▸ **COSA FARE**
a) Puoi riscrivere in forma più concisa il paragrafo della recensione che comincia con «WILD SIGHT scava nel fondo», conservandone i fatti principali?
b) Puoi trascrivere fedelmente tutto ciò che nella recensione va da "L’ultimo in scaletta, il" fino a "progetto Swimming Bell."?

##### TESTO IN ESAME

L’ultimo in scaletta, il decimo pezzo, è “Quietly Calling”, suona in chiave fluente, richiamando i valzeroni younghiani; ci si sente presi dal mezzo di una brughiera in terra d’Albione e, soffiati in faccia dalla brezza marina, catapultati a cavallo di nuvoloni bianchi verso le coste della California: con pacatezza trasbordante si ascolta tutto l’amore per una chiusura degna di un super album selvaggio come un lupo!

WILD SIGHT scava nel fondo delle influenze americane cantautorali scorrendo tra riferimenti che accarezzano la mitica era west-coast, più profondamente il country, e le gentili fioriture folk; supportato da duplice intelligenza, quella creativa di Katie Schottland, e l’altra, cioè, quella di infondere una produzione personale e moderna che da pieno risalto al bellissimo progetto Swimming Bell.

##########
##### DATI DELL'ESERCIZIO

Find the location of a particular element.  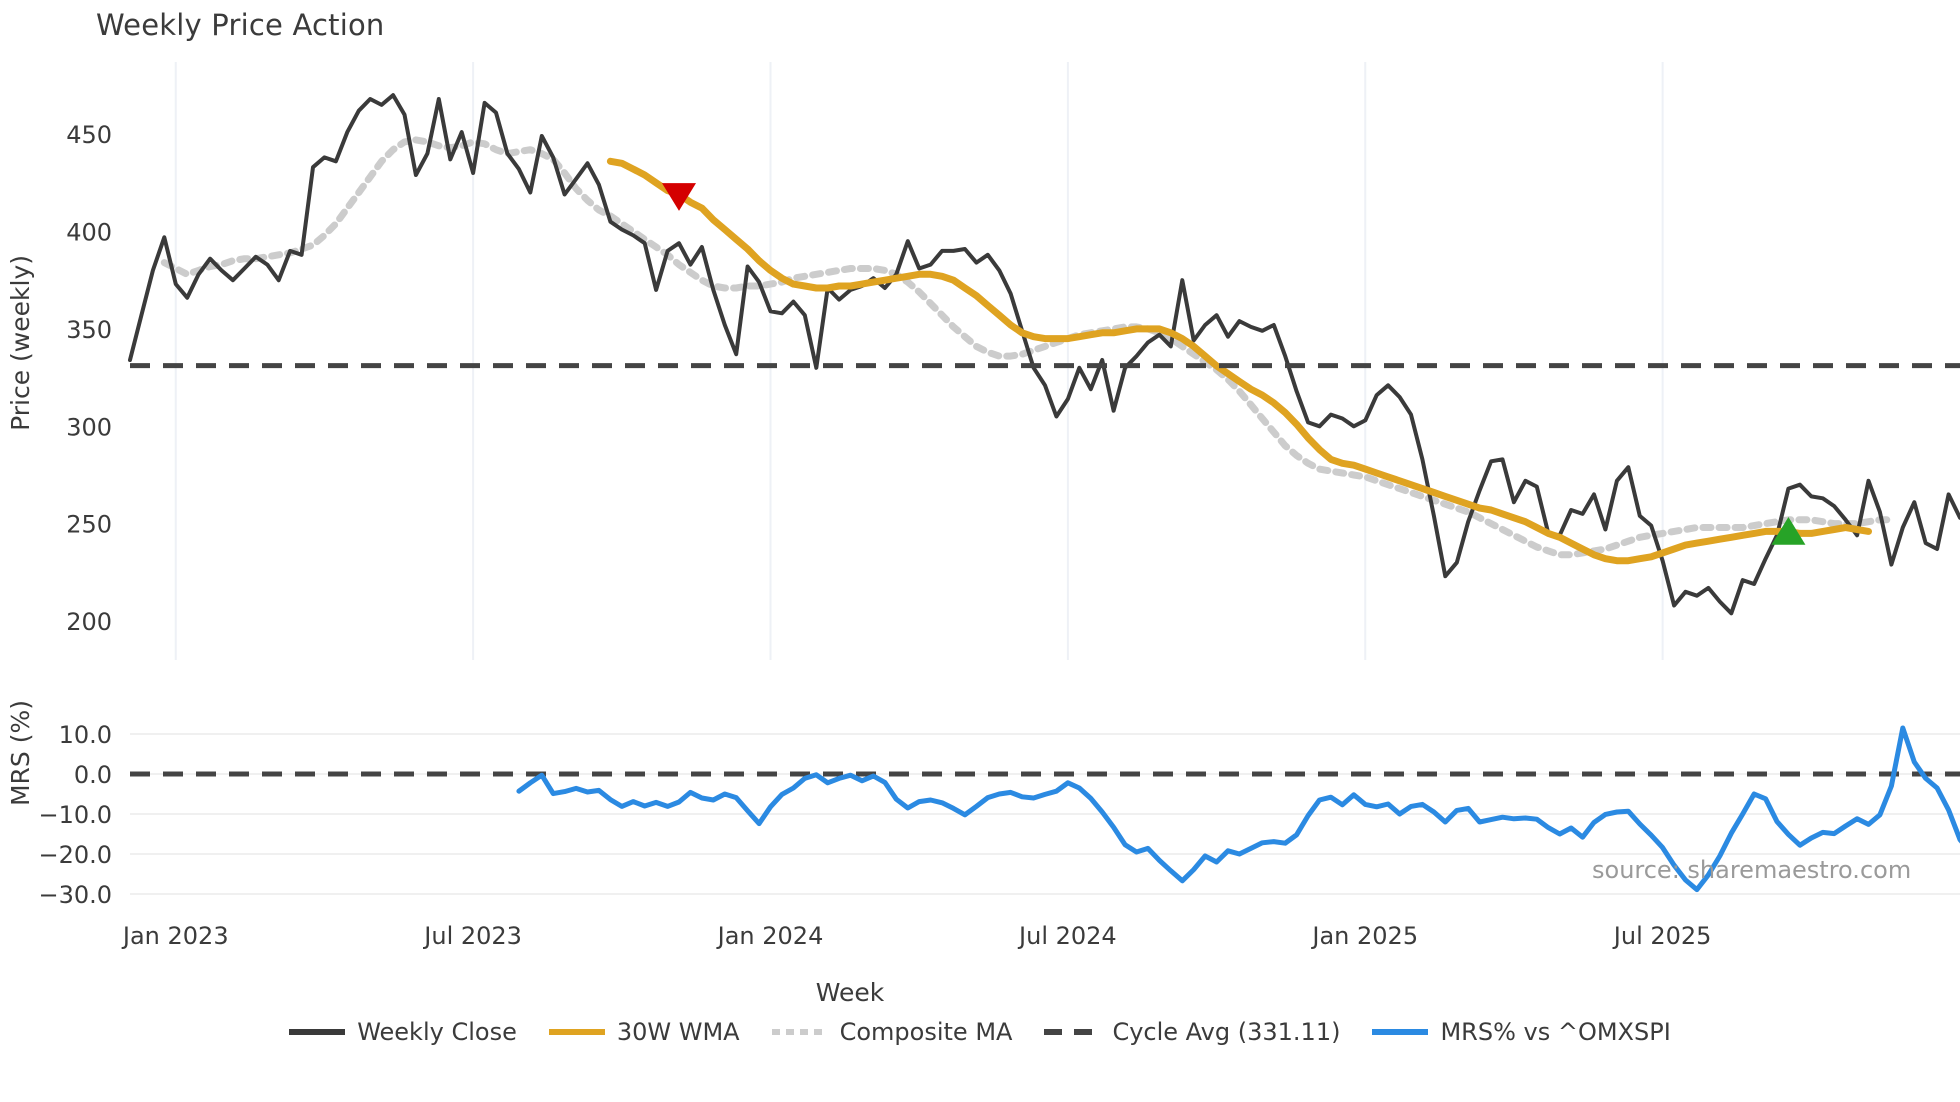

price-y-tick: 250 is located at coordinates (89, 525).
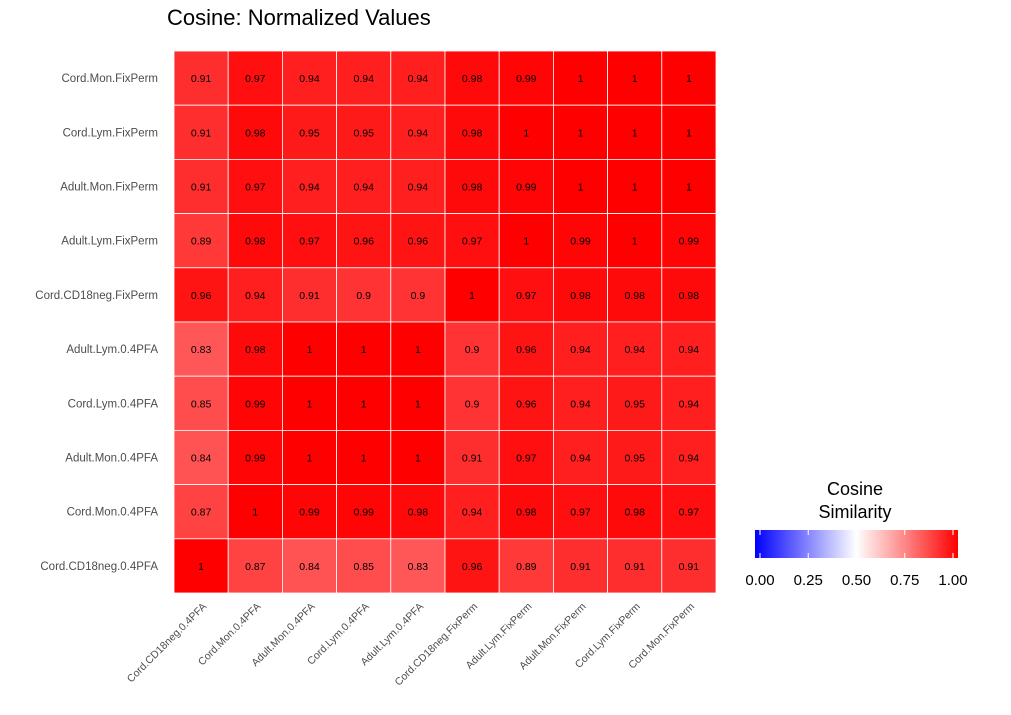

##########

▸ **RISPOSTE SCRITTE**
a) WILD SIGHT attinge alle influenze dei cantautori americani, con riferimenti all'era west-coast, al country e alle fioriture folk. Si regge su una duplice intelligenza: quella creativa di Katie Schottland e quella di una produzione personale e moderna che dà pieno risalto al progetto Swimming Bell.

b)
L’ultimo in scaletta, il decimo pezzo, è “Quietly Calling”, suona in chiave fluente, richiamando i valzeroni younghiani; ci si sente presi dal mezzo di una brughiera in terra d’Albione e, soffiati in faccia dalla brezza marina, catapultati a cavallo di nuvoloni bianchi verso le coste della California: con pacatezza trasbordante si ascolta tutto l’amore per una chiusura degna di un super album selvaggio come un lupo!

WILD SIGHT scava nel fondo delle influenze americane cantautorali scorrendo tra riferimenti che accarezzano la mitica era west-coast, più profondamente il country, e le gentili fioriture folk; supportato da duplice intelligenza, quella creativa di Katie Schottland, e l’altra, cioè, quella di infondere una produzione personale e moderna che da pieno risalto al bellissimo progetto Swimming Bell.